Le fait qu'il fasse particulièrement brumeux ce matin avait été un don du ciel, lorsqu'elle avait émergé seule de la Forêt Interdite: la rosée roulait en gouttes épaisses le long des feuilles, et s'échouait sur son nez dans des plocs retentissants tandis qu'elle traversait pieds nus le sol d'épines et de racines.
C'était rare, qu'elle aille si profond dans la forêt – Lavande s'était souvent demandé ce qui arriverait si elle en rejoignait l'autre bout, cet endroit mythique qui ne semblait exister que pour accueillir des licornes et des centaures qu'elle entrevoyait parfois dans la pénombre.
- Hey, Crock', salua-t-elle le chien d'Hagrid, venu à sa rencontre baver toutes ses craintes du brouillard.
Parfois, des choses sortent de la Forêt avec cette brume, et n'y reviennent pas.

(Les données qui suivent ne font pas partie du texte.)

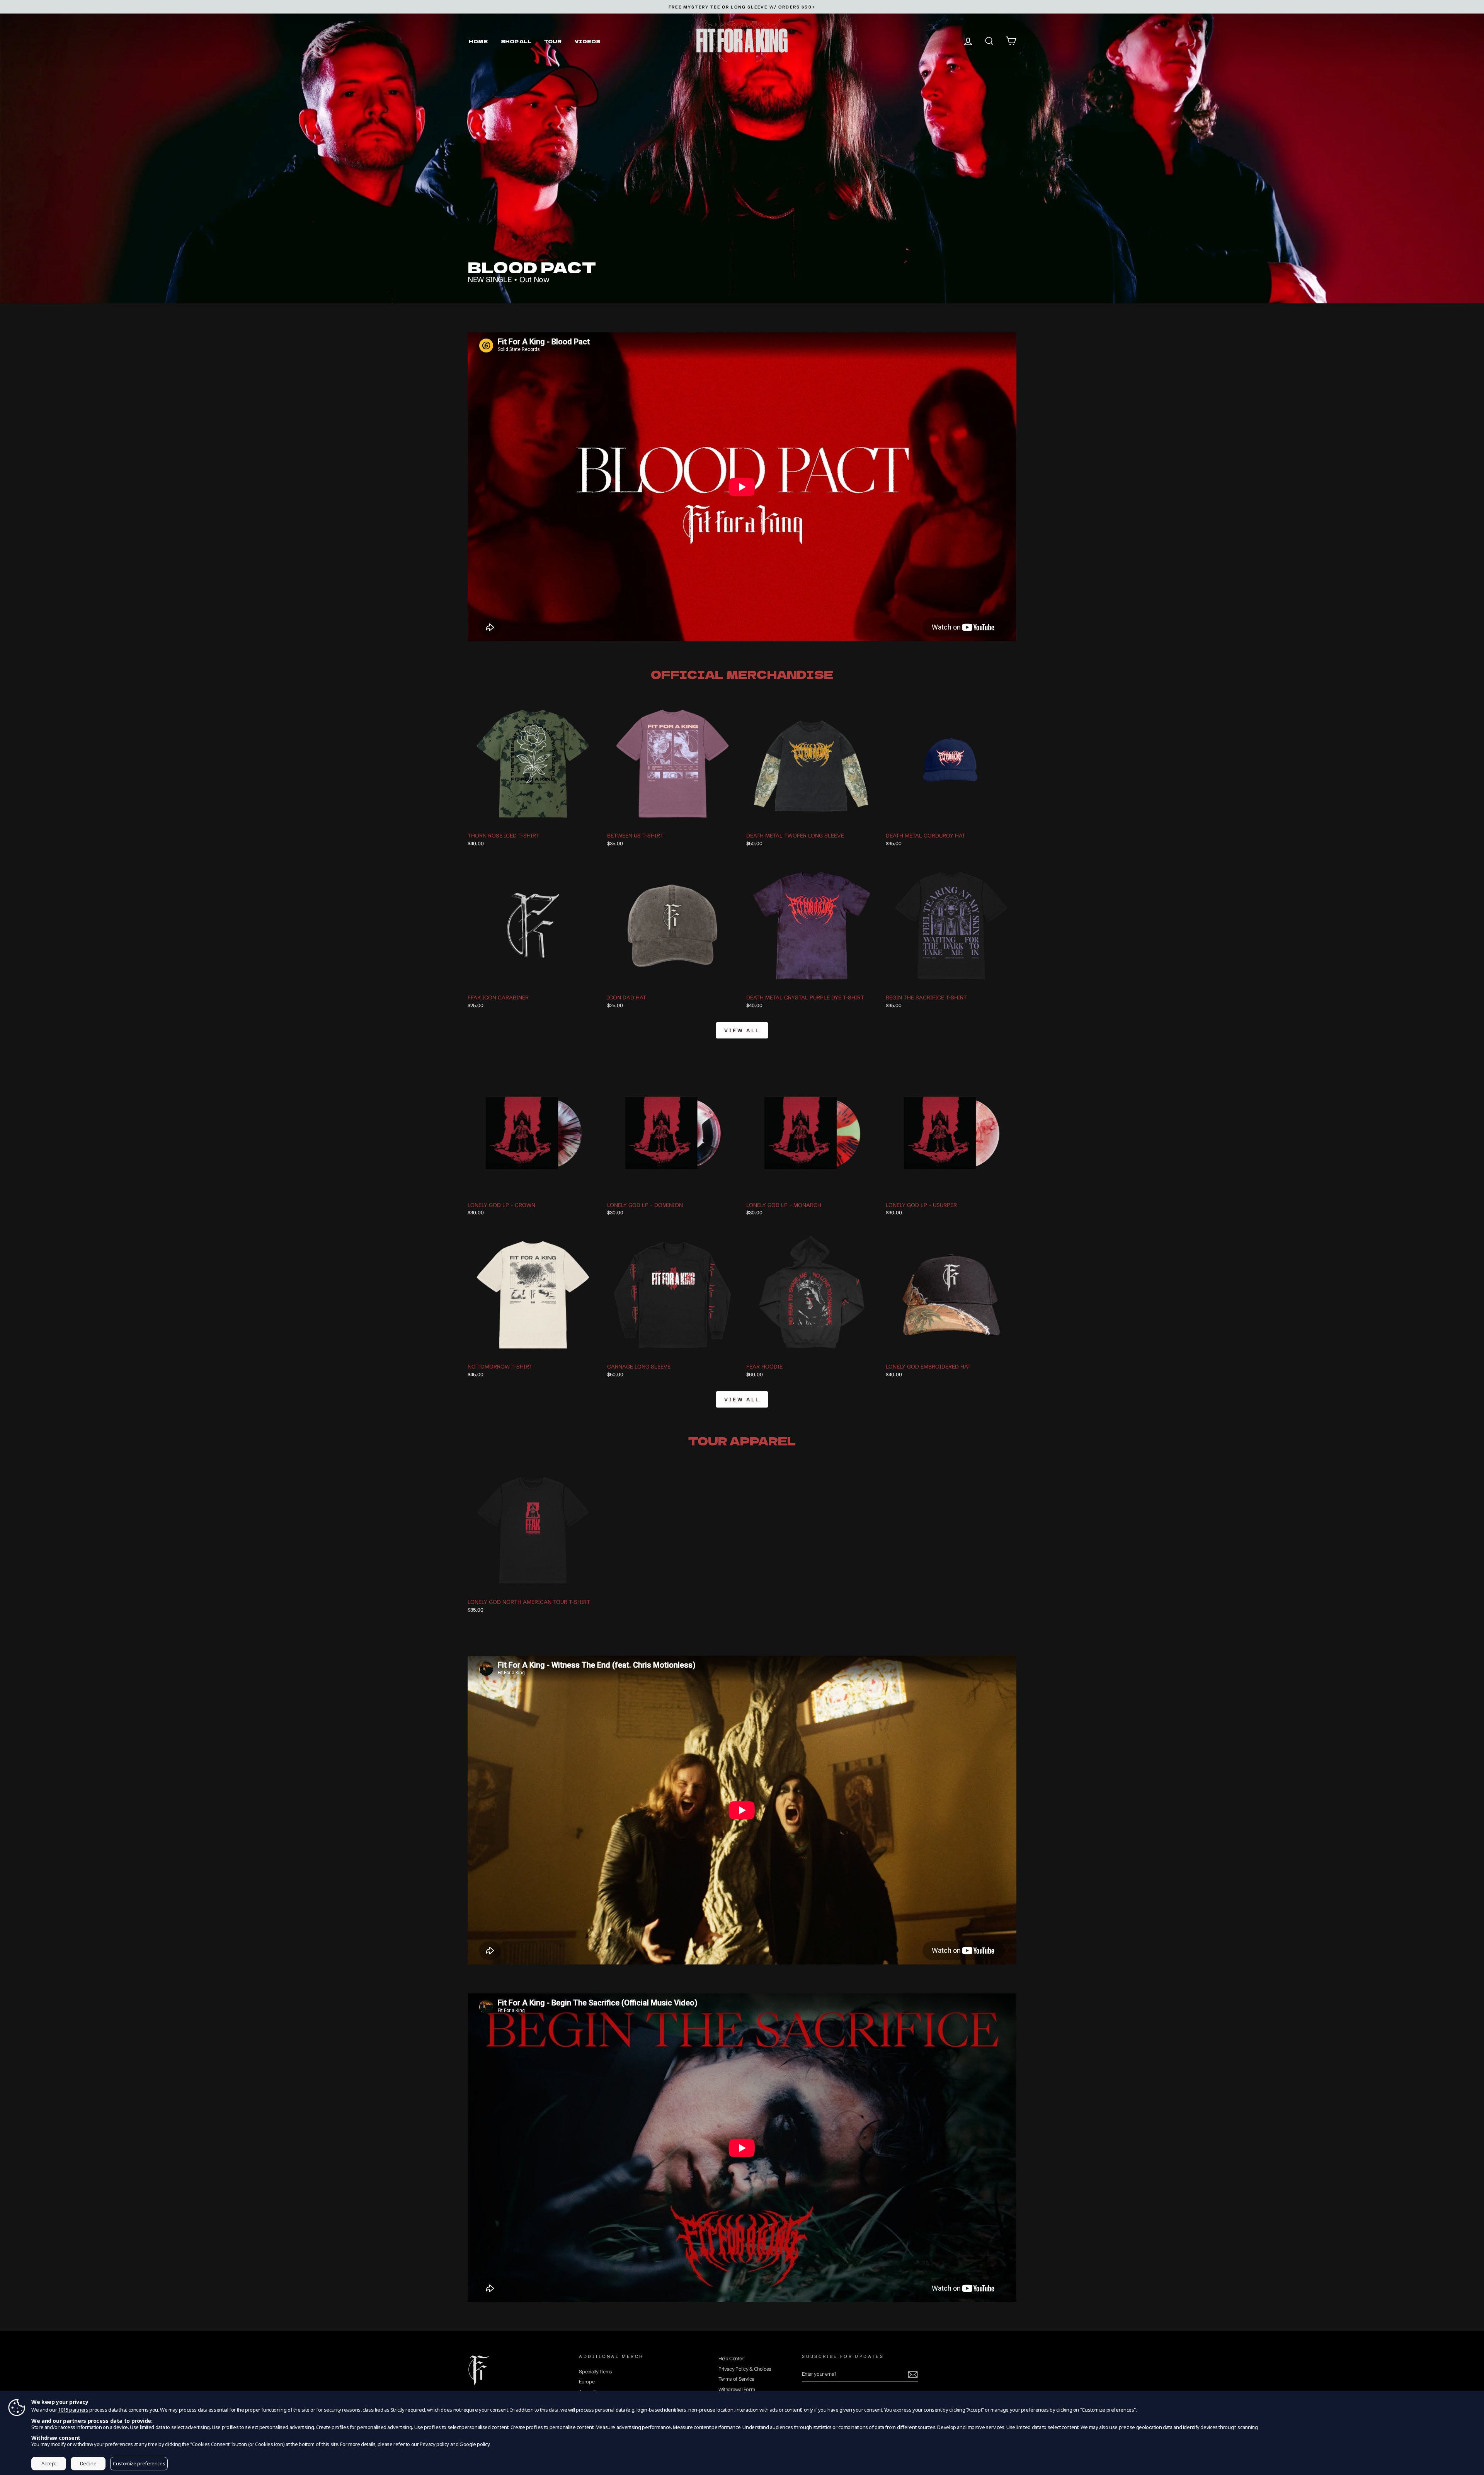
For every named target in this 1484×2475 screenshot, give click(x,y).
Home (478, 41)
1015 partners (73, 2410)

Lavande préférait ne pas y penser, réprimant un frisson en passant ses doigts dans la fourrure humide de Corckdur. Hagrid avait comme d'habitude pendu le ballot de ses vêtements à l'un des sapins proches de sa chaumière, mais gardait toujours sa baguette précieusement entreposée sur le rebord entrouvert de sa fenêtre. Souvent, lorsque Lavande venait la chercher, elle l'apercevait en train de ronfler dans son grand fauteuil, face aux braises encore fumantes de sa cheminée de pierres grossièrement taillées.
Il y a un chat ou deux qui hérissent le poil quand elle pénètre dans le Grand Hall du château, leurs feulements discrets et leurs queues agitées d'un tressautement agressif qu'elle regarde de haut, dédaigneuse, leur montrant un peu les crocs et jugulant ce grondement qu'elle aimerait pourtant voir sortir de sa gorge. Ça la démange, de chasser toutes les autres bestioles qui vivent avec elle dans ses murs: et s'ils se tolèrent mutuellement, ce n'est jamais simple de vivre avec l'odeur de tous ces chats, de gouttière ou de race, dans ses narines.

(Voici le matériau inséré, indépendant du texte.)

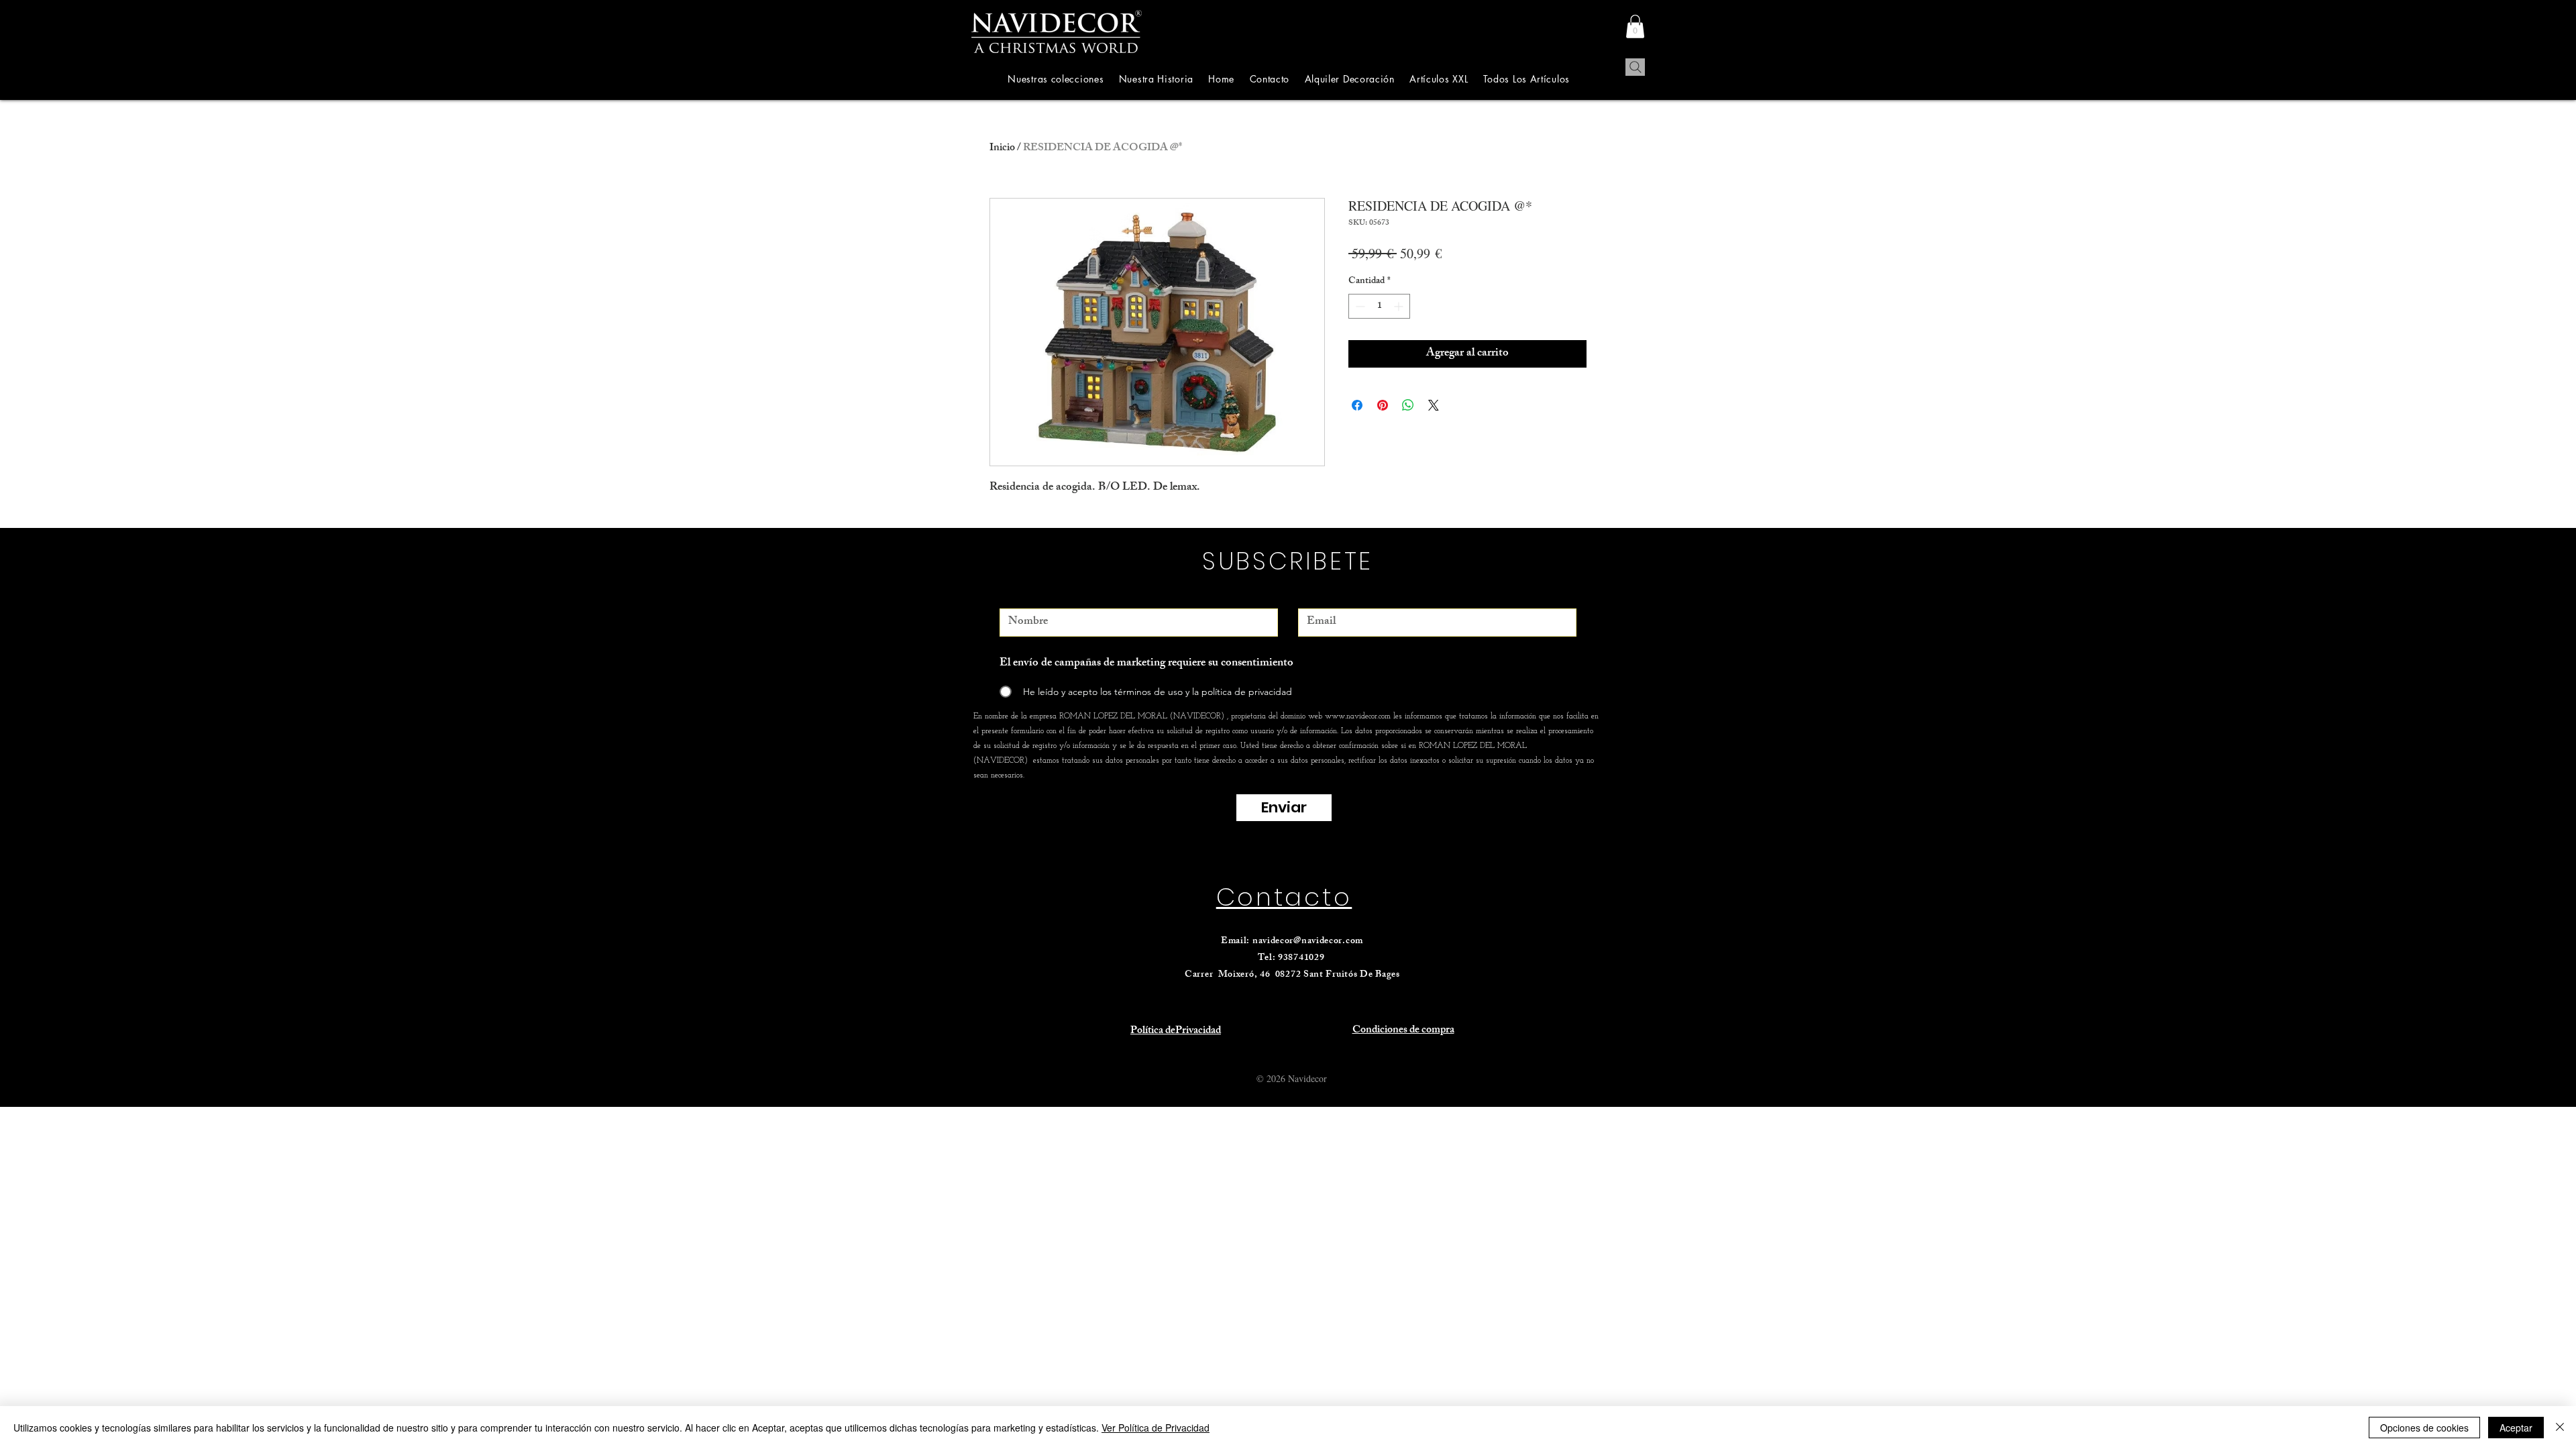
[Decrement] (1358, 306)
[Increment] (1399, 306)
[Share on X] (1434, 405)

Le crapaud de Neville passe encore: mais le pire – le pire, ce sont les rats.
- Brown ?
Son regard croise celui, d'un vert un peu gris, de Pansy Parkinson venue collecter l'un des deux chats traînant dans le hall: son pelage est d'un orange brun, comme celui des renards, et l'épaisseur de sa fourrure lui donne des airs de sauvage. Son petit collier est une lanière de cuir lustrée, brillante, et tout pendant que Parkinson l'installe contre son épaule, ses grands yeux verts ne lâchent pas Lavande.

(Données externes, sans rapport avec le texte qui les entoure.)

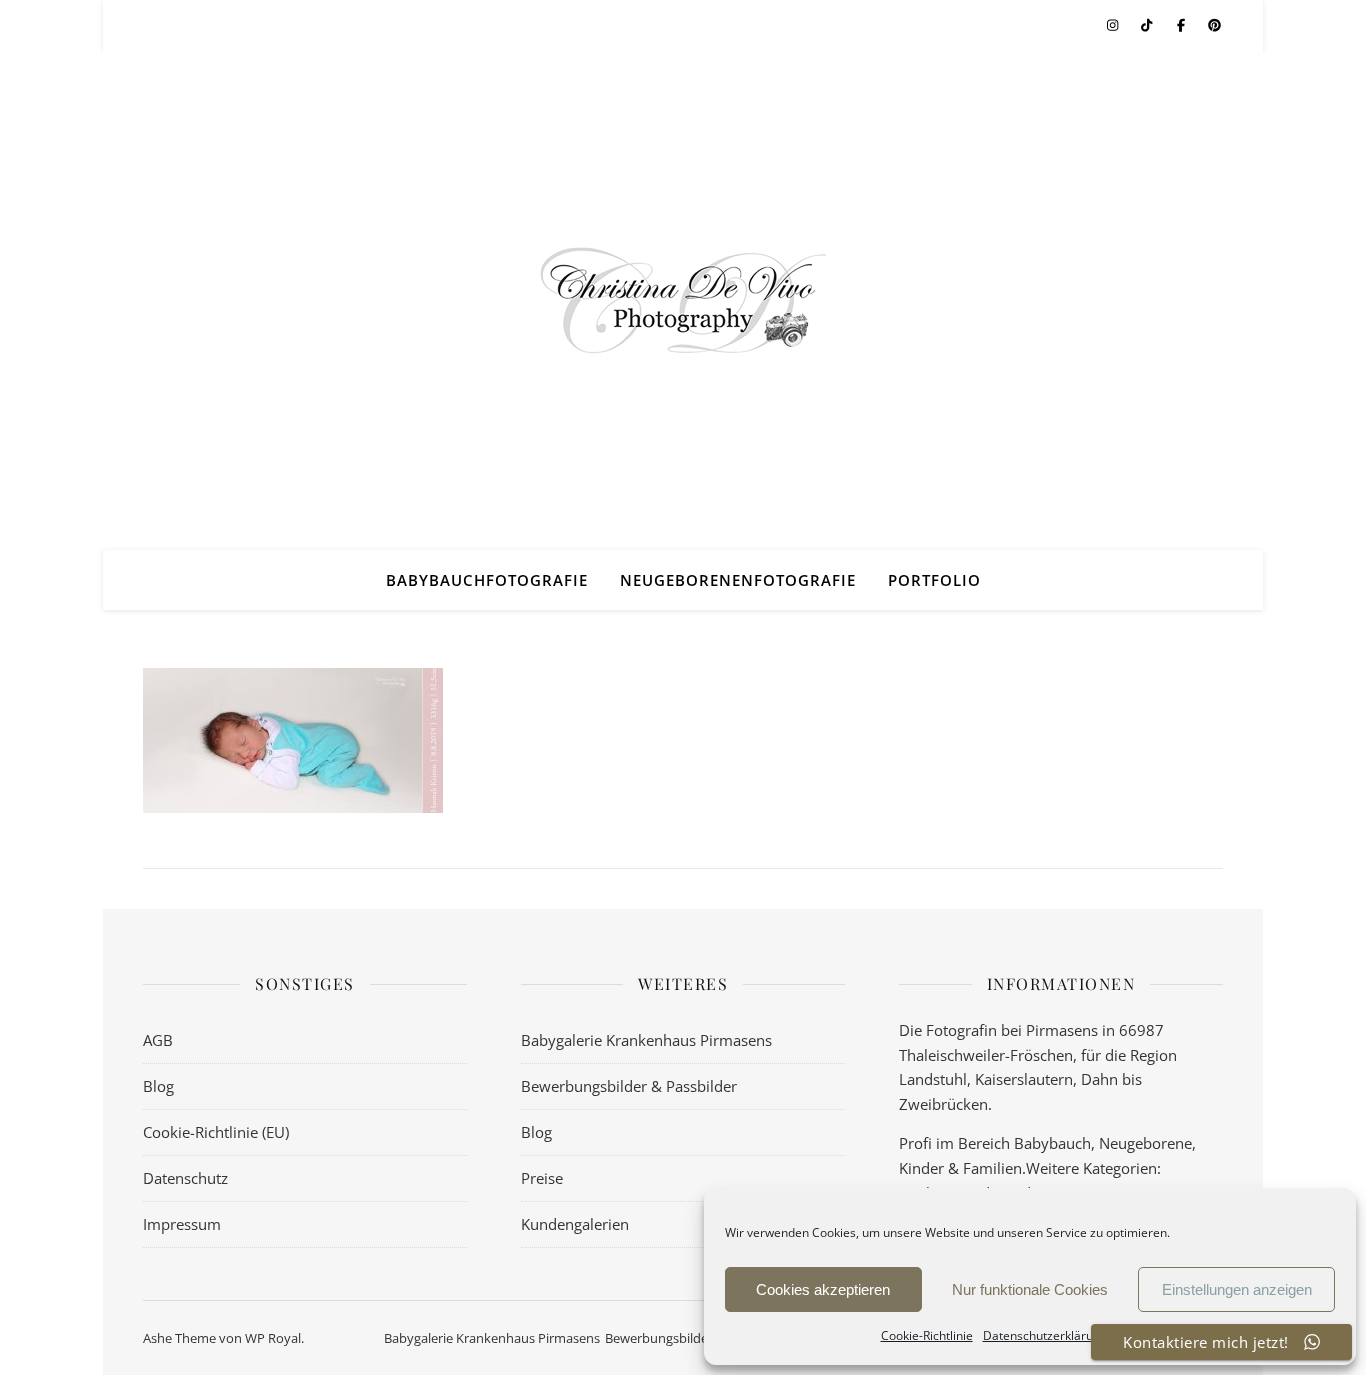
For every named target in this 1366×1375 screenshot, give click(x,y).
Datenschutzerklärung (1045, 1335)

- Parkinson, lui répond-t-elle prudemment, ses boucles blondes encore humides de ce matin.
Pansy hoche la tête, perplexe, et elles se tiennent face à face dans le hall avec cette impression persistante de devoir se dire quelque chose.
Mais c'est dimanche, un lendemain de pleine lune, et Lavande a juste envie qu'on lui foute la paix, et de manger des toasts avant d'aller gratter la terre coincée sous ses ongles.